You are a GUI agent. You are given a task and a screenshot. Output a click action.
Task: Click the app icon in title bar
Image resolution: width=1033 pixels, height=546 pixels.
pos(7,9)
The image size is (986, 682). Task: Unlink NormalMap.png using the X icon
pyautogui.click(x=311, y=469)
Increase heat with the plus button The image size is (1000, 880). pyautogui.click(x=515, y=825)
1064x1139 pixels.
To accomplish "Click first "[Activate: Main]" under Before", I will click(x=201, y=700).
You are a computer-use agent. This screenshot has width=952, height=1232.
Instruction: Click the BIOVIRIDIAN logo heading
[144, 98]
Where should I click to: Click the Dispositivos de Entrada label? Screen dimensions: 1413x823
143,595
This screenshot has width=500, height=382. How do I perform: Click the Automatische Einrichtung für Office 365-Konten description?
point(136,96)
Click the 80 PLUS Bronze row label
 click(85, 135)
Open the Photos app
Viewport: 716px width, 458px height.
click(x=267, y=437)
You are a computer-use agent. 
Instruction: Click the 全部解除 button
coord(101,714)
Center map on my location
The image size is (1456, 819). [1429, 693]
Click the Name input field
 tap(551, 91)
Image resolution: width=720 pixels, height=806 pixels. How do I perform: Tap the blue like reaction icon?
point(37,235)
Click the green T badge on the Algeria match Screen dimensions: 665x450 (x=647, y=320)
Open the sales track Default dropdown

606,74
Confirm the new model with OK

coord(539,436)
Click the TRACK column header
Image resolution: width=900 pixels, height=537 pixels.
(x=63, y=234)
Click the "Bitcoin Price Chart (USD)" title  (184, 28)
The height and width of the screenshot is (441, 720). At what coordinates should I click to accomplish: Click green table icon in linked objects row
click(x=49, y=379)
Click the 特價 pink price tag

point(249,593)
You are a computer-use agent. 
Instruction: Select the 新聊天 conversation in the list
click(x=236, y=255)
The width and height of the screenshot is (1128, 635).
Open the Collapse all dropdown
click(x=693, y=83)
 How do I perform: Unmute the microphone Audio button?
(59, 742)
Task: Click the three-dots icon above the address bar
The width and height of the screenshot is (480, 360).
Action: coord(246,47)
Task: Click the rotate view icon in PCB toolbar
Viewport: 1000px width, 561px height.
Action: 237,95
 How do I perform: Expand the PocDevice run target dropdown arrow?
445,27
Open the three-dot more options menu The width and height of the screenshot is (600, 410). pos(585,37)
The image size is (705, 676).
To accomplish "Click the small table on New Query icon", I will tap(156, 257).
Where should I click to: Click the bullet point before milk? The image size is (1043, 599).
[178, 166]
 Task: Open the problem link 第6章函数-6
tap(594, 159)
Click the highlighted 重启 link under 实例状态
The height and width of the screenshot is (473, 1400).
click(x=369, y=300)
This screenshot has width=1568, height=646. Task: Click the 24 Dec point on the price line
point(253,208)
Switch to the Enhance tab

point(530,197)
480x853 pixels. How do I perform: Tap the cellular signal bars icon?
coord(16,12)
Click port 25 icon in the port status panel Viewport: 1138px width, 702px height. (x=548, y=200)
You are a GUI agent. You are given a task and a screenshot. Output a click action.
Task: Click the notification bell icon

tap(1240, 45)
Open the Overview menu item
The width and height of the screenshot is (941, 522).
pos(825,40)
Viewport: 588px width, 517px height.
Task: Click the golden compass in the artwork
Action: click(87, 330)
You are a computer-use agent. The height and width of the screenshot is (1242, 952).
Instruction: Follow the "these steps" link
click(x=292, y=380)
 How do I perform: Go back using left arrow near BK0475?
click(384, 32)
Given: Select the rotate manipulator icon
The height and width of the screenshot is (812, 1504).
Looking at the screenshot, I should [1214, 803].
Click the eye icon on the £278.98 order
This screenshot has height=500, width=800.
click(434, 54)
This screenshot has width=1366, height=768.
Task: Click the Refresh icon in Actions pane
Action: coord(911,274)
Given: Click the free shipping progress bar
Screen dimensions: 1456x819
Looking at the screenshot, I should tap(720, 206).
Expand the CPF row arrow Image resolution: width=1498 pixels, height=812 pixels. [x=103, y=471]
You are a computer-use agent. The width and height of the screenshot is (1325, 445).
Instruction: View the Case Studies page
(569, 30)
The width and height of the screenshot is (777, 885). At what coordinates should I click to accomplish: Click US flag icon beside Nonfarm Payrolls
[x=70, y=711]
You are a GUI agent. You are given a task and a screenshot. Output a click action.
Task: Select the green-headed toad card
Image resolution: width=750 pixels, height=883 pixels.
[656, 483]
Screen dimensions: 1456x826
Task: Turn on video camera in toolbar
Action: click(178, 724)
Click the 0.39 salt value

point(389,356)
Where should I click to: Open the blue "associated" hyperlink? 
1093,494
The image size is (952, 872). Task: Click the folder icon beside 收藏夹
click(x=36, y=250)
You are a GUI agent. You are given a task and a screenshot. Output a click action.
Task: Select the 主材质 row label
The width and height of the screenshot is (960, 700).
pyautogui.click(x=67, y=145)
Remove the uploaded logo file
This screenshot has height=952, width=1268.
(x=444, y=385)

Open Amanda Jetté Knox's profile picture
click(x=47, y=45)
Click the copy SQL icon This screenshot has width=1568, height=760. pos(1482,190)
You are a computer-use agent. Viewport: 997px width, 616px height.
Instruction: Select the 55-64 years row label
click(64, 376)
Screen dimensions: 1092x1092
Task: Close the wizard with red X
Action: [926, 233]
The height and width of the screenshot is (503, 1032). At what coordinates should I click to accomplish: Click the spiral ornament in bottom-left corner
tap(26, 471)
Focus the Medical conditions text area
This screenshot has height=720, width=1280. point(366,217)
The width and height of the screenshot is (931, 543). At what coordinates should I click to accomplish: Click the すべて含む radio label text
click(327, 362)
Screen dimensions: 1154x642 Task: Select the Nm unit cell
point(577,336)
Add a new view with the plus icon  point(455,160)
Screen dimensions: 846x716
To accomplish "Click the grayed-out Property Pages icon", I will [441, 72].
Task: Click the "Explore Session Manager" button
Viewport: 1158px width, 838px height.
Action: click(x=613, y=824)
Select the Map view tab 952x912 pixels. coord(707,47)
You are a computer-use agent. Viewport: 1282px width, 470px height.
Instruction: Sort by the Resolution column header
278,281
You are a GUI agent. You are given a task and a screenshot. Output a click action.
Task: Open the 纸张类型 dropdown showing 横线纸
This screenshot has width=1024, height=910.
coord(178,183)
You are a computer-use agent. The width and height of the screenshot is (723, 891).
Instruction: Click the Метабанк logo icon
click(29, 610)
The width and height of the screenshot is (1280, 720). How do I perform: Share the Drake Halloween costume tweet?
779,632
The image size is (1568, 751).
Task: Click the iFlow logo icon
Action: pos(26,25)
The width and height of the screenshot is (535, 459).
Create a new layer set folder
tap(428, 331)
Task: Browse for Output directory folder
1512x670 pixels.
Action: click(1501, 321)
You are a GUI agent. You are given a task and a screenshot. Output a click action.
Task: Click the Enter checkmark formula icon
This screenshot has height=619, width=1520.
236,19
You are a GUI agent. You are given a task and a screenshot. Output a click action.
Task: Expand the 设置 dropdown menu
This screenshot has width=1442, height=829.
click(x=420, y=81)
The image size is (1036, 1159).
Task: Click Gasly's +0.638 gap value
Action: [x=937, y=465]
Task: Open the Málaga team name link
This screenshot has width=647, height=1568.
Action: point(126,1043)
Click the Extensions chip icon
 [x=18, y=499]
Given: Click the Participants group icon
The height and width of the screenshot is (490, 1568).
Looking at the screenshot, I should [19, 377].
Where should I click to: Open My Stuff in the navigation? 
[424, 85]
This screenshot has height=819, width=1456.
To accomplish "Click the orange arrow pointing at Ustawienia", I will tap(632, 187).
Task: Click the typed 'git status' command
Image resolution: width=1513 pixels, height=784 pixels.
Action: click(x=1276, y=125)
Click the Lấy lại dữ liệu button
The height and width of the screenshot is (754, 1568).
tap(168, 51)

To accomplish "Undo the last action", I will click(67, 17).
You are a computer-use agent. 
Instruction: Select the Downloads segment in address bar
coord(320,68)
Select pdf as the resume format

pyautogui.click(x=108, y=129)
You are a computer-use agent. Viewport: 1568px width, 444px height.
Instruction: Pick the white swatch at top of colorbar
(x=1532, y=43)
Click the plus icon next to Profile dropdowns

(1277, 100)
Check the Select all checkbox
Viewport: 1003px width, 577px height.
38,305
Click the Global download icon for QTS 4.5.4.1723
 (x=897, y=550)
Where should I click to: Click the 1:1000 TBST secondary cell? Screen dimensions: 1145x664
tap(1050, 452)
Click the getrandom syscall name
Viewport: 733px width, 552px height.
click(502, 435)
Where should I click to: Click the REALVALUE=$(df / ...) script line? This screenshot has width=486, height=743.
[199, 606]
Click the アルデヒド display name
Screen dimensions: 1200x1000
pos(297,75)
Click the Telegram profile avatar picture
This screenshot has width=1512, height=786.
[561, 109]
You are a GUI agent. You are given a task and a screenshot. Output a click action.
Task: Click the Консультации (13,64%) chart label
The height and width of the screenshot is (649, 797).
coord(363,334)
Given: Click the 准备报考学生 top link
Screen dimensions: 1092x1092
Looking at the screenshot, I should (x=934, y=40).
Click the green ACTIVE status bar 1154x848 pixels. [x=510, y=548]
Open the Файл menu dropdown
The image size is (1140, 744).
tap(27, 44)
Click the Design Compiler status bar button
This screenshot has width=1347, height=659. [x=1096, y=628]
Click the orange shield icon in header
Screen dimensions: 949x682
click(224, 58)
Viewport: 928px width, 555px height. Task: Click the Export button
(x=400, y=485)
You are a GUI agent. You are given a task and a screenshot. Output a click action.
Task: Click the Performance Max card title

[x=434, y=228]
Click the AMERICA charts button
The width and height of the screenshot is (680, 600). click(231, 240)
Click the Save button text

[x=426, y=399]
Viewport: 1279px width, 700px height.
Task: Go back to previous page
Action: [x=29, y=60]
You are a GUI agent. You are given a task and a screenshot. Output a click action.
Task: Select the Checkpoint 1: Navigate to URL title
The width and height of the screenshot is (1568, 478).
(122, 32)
◆ ◆ ◆ ◆ ◆ ◆ ◆
● Work to be completed:
Count the lines of the data above where the string "rotate" shows up; reply with the number only.

● Output for this exercise:
2